Tags: Borneo, Brunei
Sultanate of Brunei, Bandar Seri Begawan, Koranic school 2011
Pascal Meunier (b.1968, France) holds a master’s degree in Political Science. Since 1996, he is a documentary photographer based in Paris. His latest photographic works relate mainly to the culture of Arab-Muslima world. He has reported on cultural traditions from Mauritania to Malaysia, passing through Iran, Libya, Yemen and Egypt on the way.Pascal does not concentrate on current events of a political nature, but prefers to show the intrinsic culture of the country instead. One of his aims is to capture heritage and traditions that are swiftly vanishing. The last public baths of Cairo, the island of Lamu, the oasis of Oualata, and the old town of Harar He published three books about oriental public bathhouses and Turkish baths. His work has been published in Geo, Grands Reportages, Le Monde, L’Espresso, El País, and Newsweek among others.
About the Photograph:
“I shot this picture in a Koranic school during prayer time. In Muslim countries, it is especially difficult to take photos of women, even more when they pray. To obtain permission, I had to convince the director of the Madrasa for several days.
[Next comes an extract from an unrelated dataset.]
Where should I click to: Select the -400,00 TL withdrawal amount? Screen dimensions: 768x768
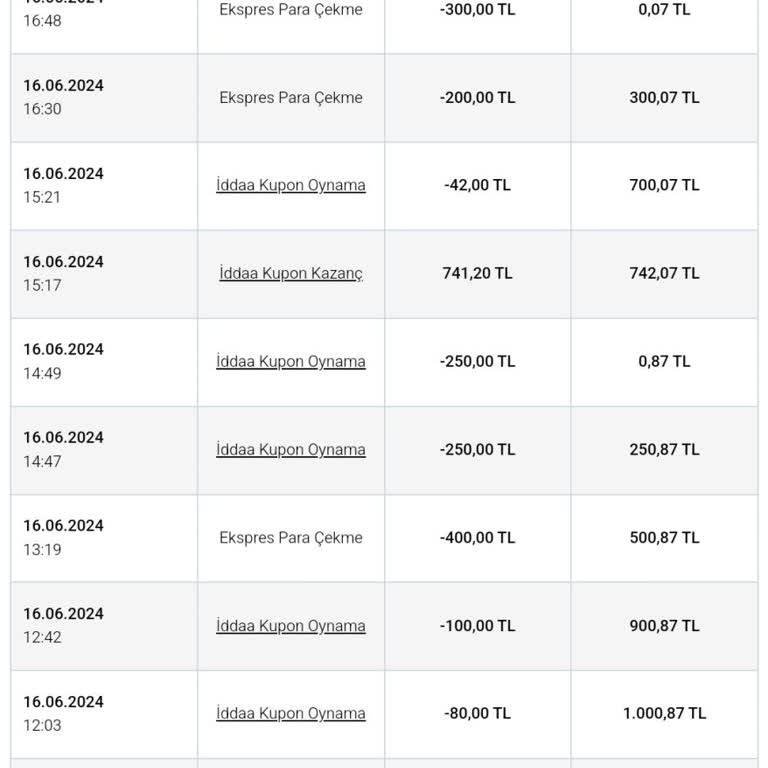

It was part of a story for Geo magazine called Brunei Darussalam, the happiness factory. I spent one month in this Sultanate located in the north of the island of Borneo. This micro state with a surface area equivalent to the Palestinian territories rarely makes the news, wallows in petrodollars and obeys the laws of a sultan with absolute power. It’s considered a dictatorship or absolute monarchy. But a recent study gives it the title of the ninth happiest country in the world! Brunei is said to be an oasis of well-being. For us, Westerners, how can we be happy in a dictatorship? Brunei is in fact more a traditional Malay monarchy with an authoritarian and benevolent government. Islam, monarchy and Malay culture are pillars of this conservative society. Seventy-five percent of the people are Sunni Muslims. They practice the strictest Islam in Asia: an obligation to participate in the Friday collective prayers, extremely complicated rules for the halal, and wearing of the veil by women state-employees. An orthodox Islam, but not at all fundamentalist.”